(Records contained in a dataset)
*-*-*
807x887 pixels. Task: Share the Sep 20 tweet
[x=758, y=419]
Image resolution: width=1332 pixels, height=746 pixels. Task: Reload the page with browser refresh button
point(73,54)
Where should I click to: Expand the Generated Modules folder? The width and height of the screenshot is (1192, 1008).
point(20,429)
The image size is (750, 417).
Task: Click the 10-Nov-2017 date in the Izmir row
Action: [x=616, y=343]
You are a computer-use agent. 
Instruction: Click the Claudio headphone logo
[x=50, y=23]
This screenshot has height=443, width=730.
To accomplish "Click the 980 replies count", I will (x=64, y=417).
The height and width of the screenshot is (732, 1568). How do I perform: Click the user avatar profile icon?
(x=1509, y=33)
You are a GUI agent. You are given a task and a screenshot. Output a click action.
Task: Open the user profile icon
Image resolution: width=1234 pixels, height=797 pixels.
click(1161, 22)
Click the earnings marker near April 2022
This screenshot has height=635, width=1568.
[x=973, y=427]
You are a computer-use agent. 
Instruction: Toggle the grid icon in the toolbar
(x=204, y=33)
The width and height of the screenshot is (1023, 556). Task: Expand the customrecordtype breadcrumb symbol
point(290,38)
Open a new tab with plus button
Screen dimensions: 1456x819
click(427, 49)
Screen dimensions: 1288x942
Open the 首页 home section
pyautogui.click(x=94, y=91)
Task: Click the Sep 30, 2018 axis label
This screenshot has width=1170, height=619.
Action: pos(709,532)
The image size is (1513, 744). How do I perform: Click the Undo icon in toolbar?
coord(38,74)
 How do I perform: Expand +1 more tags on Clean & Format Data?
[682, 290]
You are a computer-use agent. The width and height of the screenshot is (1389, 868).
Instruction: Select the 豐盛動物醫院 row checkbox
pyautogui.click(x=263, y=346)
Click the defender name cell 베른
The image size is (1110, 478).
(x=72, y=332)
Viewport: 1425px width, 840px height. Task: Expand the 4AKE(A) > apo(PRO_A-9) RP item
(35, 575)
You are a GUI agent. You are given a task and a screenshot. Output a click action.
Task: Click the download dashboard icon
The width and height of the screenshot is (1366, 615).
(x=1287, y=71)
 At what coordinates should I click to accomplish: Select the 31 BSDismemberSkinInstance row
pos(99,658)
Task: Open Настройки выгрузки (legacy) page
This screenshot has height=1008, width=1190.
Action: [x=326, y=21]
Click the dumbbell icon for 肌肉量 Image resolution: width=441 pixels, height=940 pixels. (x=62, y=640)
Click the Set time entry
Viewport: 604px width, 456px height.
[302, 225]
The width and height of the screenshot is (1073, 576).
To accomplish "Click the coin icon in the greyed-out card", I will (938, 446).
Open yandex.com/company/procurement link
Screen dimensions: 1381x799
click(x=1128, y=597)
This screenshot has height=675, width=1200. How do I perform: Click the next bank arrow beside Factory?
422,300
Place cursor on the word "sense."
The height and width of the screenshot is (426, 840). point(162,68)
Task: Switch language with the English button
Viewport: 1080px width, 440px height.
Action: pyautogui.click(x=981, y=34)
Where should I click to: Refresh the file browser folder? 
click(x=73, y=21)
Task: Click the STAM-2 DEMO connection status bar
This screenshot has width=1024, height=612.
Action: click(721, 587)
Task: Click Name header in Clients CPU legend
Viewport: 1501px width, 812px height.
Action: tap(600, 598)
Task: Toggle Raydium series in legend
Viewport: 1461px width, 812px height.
*-*-*
■ Exercise instructions ■
Rewrite the records above, swapping each occurrence of "Viewport" for "Window" and leaving everything else unchanged.

■ Complete response ■
807x887 pixels. Task: Share the Sep 20 tweet
[x=758, y=419]
Image resolution: width=1332 pixels, height=746 pixels. Task: Reload the page with browser refresh button
point(73,54)
Where should I click to: Expand the Generated Modules folder? The width and height of the screenshot is (1192, 1008).
point(20,429)
The image size is (750, 417).
Task: Click the 10-Nov-2017 date in the Izmir row
Action: [x=616, y=343]
You are a computer-use agent. 
Instruction: Click the Claudio headphone logo
[x=50, y=23]
This screenshot has height=443, width=730.
To accomplish "Click the 980 replies count", I will (x=64, y=417).
The height and width of the screenshot is (732, 1568). How do I perform: Click the user avatar profile icon?
(x=1509, y=33)
You are a GUI agent. You are given a task and a screenshot. Output a click action.
Task: Open the user profile icon
Image resolution: width=1234 pixels, height=797 pixels.
click(1161, 22)
Click the earnings marker near April 2022
This screenshot has height=635, width=1568.
[x=973, y=427]
You are a computer-use agent. 
Instruction: Toggle the grid icon in the toolbar
(x=204, y=33)
The width and height of the screenshot is (1023, 556). Task: Expand the customrecordtype breadcrumb symbol
point(290,38)
Open a new tab with plus button
Screen dimensions: 1456x819
click(427, 49)
Screen dimensions: 1288x942
Open the 首页 home section
pyautogui.click(x=94, y=91)
Task: Click the Sep 30, 2018 axis label
This screenshot has width=1170, height=619.
Action: pos(709,532)
The image size is (1513, 744). How do I perform: Click the Undo icon in toolbar?
coord(38,74)
 How do I perform: Expand +1 more tags on Clean & Format Data?
[682, 290]
You are a computer-use agent. The width and height of the screenshot is (1389, 868).
Instruction: Select the 豐盛動物醫院 row checkbox
pyautogui.click(x=263, y=346)
Click the defender name cell 베른
The image size is (1110, 478).
(x=72, y=332)
Window: 1425px width, 840px height. Task: Expand the 4AKE(A) > apo(PRO_A-9) RP item
(35, 575)
You are a GUI agent. You are given a task and a screenshot. Output a click action.
Task: Click the download dashboard icon
The width and height of the screenshot is (1366, 615).
(x=1287, y=71)
 At what coordinates should I click to accomplish: Select the 31 BSDismemberSkinInstance row
pos(99,658)
Task: Open Настройки выгрузки (legacy) page
This screenshot has height=1008, width=1190.
Action: [x=326, y=21]
Click the dumbbell icon for 肌肉量 Image resolution: width=441 pixels, height=940 pixels. (x=62, y=640)
Click the Set time entry
Window: 604px width, 456px height.
[302, 225]
The width and height of the screenshot is (1073, 576).
To accomplish "Click the coin icon in the greyed-out card", I will (938, 446).
Open yandex.com/company/procurement link
Screen dimensions: 1381x799
click(x=1128, y=597)
This screenshot has height=675, width=1200. How do I perform: Click the next bank arrow beside Factory?
422,300
Place cursor on the word "sense."
The height and width of the screenshot is (426, 840). point(162,68)
Task: Switch language with the English button
Window: 1080px width, 440px height.
Action: pyautogui.click(x=981, y=34)
Where should I click to: Refresh the file browser folder? 
click(x=73, y=21)
Task: Click the STAM-2 DEMO connection status bar
This screenshot has width=1024, height=612.
Action: click(721, 587)
Task: Click Name header in Clients CPU legend
Window: 1501px width, 812px height.
Action: tap(600, 598)
Task: Toggle Raydium series in legend
Window: 1461px width, 812px height.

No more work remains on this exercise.